Looping in education is the practice of moving groups of children up from one grade to the next with the same teacher. For example, a teacher who teaches a third grade class and then goes on to teach the same students, the following year, for the fourth grade. This system, which is also called multiyear grouping, lasts from two to five years and, as the class moves on, the teacher loops back to pick another group of children. This practice is particularly prevalent in Europe and Asia.

This is distinct from the teacher of a multi-age class, who teaches a specific range of school grades together. In this case, although each child remains with the same teacher for multiple years, the group of students being taught changes annually as older children leave the group and are replaced by younger students entering.

== Background ==
It is believed that young learners experience a complex period of development and that it requires consistency, which can be provided by the looping learning framework. Looping allows teachers to address this issue by providing continuity as well as a stable and secure learning environment. It had its origin in Waldorf education, where the traditional goal has been for a primary teacher to remain as the lead teacher of a class for eight consecutive years, though in conjunction with numerous specialized teachers;. Waldorf education spread in the United States in 1928 after it was first introduced in Europe. During the 19th and early 20th centuries, the looping system was implicit in the educational structure, particularly in one-room schools where there was only one teacher available for all students.

== Advantages ==
Teacher looping offers several benefits to education, including behavioral, emotional, and academic.

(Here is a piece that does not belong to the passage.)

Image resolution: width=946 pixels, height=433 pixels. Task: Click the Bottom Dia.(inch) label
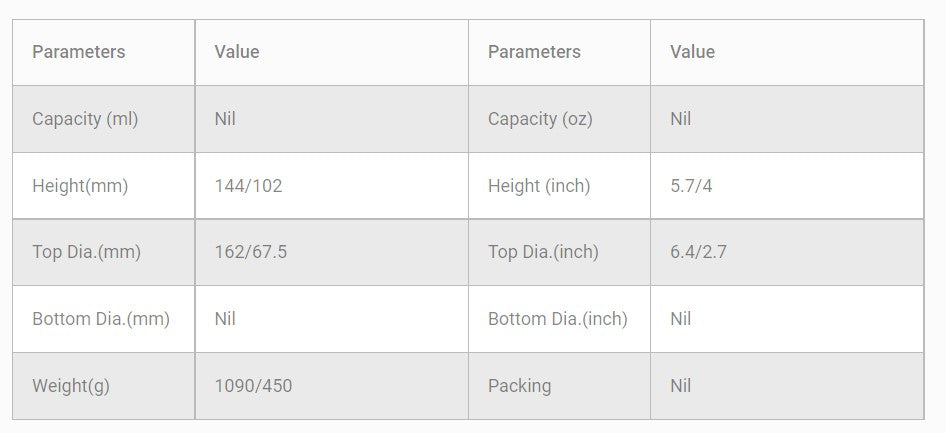[x=558, y=319]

- One of the main benefits of teacher looping the large amount of added instructional time at the beginning of each school year. Without having to reestablish classroom rules and routines with a new group of students at the beginning of each year, teachers are able to jump into the curriculum much earlier in the year than typical teachers. There is a direct correlation between the amount of time spent establishing the classroom environment and amount of curriculum covered in a single school year. Students are often more prepared for the next academic grade at the end of a year in which they were taught by a looping teacher.

- Another major benefit is the individualization looping allows. Teacher looping increases teachers’ knowledge of each student’s academic strengths and weaknesses on a level that is impossible to achieve in a single year. Teachers are given the opportunity to understand each of their students’ needs and learning styles on a deeper level than traditional teachers get to. The extended amount of time spent getting to know and assess their students provides teachers a detailed conception of how to alter their instruction to accommodate each student.

- A key benefit of looping is the strong relationships between students, parents, and teachers that are built. The foundation of teaching lies in the trust students, and their parents, have for the teachers responsible for their education. When a close relationship is formed between students and their teacher, students feel a sense of stability in the classroom. This allows quieter students to become comfortable within the classroom climate and boundary-pushing students to get used to consistent expectations along with empathize with their teacher. Teachers who loop have reported improvement in classroom discipline.

- Not only does looping strengthen the bond between teachers and their students, but amongst the students themselves. Getting to spend multiple years with the same group of students allows students to deepen their bond with one another. This can improve conflict resolution and teamwork capabilities in the classroom.

- In addition to such emotional and behavioral benefits, students are academically supported by looping as well. Increased comfortability in the classroom leads students to higher levels of participation, risk-taking, and higher-order thinking. Attendance is typically higher for classes who are looped compared to those who are not. Lastly, many studies have found that looping is associated with higher performance levels in reading and math.

== Disadvantages ==
Potential disadvantages of looping include:

- Restricting the ability of teacher to perfect a lesson through repetition
- Conflict/tension between students and teachers is not always resolved
- Lapses in an instructor's teachings aren't necessarily corrected later on by a different instructor
- A single teacher defines the character of the individual class, meaning each class carries with it its own unique and observable strengths and weaknesses throughout the looping grades.